Written problem
Update the lines from the line containing "Task: Open Copilot from the browser toolbar" up to and including the line containing "[x=90, y=369]" so that "browser toolbar" becomes "top toolbar", leaving everything else unchanged, and output only those lines.

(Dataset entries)
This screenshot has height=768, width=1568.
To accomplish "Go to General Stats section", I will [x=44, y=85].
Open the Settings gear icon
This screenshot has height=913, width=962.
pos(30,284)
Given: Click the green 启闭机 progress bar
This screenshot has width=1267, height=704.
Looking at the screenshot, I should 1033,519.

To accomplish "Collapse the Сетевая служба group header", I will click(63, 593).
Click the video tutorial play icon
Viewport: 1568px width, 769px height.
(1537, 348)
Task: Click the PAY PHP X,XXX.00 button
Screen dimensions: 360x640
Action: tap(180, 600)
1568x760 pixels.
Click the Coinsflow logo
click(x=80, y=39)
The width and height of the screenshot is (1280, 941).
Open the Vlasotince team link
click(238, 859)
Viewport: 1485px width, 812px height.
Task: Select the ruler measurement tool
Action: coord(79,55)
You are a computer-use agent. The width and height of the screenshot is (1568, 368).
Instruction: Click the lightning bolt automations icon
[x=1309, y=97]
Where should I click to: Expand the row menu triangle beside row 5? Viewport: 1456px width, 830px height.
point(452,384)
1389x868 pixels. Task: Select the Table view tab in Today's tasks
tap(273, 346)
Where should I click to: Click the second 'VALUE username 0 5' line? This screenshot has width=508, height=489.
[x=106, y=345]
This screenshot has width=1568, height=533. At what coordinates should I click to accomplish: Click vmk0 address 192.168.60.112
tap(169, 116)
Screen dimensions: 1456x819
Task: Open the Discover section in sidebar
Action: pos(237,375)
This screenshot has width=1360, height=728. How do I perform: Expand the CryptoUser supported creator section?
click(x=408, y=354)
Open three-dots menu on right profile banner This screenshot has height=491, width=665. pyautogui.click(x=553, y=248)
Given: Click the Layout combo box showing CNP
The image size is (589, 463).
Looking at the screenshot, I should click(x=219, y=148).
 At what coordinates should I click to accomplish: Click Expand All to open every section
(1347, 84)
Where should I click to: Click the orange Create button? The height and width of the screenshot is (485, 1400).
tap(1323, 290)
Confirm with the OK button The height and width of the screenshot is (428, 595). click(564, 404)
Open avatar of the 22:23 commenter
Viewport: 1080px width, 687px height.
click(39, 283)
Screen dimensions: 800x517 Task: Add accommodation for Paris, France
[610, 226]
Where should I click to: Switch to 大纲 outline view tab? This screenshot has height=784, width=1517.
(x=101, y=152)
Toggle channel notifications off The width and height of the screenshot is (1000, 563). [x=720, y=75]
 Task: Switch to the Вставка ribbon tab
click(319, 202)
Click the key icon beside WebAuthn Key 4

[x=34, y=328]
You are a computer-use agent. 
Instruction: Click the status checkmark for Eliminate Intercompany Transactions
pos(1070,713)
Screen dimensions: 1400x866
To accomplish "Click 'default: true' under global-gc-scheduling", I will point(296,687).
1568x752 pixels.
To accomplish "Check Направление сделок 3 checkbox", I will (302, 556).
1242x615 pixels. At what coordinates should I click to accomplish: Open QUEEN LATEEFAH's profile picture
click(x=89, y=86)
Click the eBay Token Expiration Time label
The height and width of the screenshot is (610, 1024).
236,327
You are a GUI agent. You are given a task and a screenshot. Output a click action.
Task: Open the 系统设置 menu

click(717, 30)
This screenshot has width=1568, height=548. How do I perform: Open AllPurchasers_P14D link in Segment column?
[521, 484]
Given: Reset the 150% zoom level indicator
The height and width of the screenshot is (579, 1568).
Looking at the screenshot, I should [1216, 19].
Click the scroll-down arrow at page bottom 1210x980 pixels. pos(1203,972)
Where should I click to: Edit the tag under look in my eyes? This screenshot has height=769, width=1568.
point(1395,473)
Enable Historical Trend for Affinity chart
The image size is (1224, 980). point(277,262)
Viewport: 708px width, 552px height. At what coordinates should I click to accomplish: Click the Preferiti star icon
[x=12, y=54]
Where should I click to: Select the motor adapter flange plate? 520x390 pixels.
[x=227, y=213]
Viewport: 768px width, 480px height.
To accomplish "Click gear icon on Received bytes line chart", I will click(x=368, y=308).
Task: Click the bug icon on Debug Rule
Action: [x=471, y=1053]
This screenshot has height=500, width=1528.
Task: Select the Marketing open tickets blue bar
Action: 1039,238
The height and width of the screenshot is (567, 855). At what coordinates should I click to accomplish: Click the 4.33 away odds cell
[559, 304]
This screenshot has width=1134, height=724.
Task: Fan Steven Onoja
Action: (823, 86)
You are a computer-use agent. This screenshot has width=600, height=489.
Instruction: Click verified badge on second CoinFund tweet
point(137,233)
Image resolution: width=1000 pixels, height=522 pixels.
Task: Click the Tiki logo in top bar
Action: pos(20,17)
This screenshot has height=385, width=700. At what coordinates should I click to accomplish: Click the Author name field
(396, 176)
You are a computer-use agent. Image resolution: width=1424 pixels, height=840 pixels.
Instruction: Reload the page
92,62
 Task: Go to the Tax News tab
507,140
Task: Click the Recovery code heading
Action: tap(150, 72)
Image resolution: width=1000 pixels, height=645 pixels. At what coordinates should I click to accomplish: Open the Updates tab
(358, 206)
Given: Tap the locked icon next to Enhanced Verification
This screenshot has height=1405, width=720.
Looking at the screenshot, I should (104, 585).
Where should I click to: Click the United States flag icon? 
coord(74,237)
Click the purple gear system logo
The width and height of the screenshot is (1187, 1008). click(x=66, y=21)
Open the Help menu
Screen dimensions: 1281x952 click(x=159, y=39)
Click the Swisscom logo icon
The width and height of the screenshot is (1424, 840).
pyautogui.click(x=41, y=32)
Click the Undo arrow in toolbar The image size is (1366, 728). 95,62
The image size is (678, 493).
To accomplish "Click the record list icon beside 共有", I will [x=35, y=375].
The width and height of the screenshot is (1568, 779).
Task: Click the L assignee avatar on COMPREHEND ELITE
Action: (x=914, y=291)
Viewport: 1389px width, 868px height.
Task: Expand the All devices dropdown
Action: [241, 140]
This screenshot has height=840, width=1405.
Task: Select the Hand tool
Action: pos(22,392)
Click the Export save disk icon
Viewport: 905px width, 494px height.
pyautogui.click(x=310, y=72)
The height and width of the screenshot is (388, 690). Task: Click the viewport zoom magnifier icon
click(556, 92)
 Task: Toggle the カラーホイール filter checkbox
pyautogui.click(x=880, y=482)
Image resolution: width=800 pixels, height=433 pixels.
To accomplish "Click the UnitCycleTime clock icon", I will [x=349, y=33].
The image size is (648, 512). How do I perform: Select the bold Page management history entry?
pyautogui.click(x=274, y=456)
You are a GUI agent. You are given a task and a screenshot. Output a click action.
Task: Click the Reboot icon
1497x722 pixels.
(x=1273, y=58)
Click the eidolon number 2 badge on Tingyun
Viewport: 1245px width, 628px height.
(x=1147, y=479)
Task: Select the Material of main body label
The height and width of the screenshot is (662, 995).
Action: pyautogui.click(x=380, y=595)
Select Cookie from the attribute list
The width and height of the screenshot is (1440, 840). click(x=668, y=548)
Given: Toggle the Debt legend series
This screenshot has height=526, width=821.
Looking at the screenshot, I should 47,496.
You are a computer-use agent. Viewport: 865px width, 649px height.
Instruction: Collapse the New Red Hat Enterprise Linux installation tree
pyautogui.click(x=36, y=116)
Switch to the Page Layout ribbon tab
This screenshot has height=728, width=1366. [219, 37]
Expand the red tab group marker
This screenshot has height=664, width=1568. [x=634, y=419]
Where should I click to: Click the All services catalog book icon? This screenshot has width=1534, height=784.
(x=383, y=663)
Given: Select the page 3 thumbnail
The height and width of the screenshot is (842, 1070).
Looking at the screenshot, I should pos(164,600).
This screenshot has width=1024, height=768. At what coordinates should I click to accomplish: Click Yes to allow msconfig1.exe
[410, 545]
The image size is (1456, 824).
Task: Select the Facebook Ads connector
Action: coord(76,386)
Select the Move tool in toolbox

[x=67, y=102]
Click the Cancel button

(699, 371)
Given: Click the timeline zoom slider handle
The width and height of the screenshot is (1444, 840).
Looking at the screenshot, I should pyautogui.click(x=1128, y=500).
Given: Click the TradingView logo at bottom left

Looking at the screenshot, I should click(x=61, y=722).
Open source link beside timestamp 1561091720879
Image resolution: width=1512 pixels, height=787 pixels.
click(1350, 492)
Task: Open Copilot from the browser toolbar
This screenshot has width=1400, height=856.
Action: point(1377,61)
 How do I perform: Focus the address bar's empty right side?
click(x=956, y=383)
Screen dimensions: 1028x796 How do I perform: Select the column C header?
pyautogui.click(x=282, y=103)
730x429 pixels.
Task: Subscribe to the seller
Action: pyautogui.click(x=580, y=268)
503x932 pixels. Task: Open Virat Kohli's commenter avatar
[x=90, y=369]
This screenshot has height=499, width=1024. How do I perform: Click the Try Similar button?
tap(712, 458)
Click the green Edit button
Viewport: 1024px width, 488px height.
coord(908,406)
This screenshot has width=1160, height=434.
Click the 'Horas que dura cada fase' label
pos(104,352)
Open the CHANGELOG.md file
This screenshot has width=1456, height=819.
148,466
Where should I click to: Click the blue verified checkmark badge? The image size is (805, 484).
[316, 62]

Expected answer
Task: Open Copilot from the top toolbar
This screenshot has width=1400, height=856.
Action: point(1377,61)
 How do I perform: Focus the address bar's empty right side?
click(x=956, y=383)
Screen dimensions: 1028x796 How do I perform: Select the column C header?
pyautogui.click(x=282, y=103)
730x429 pixels.
Task: Subscribe to the seller
Action: pyautogui.click(x=580, y=268)
503x932 pixels. Task: Open Virat Kohli's commenter avatar
[x=90, y=369]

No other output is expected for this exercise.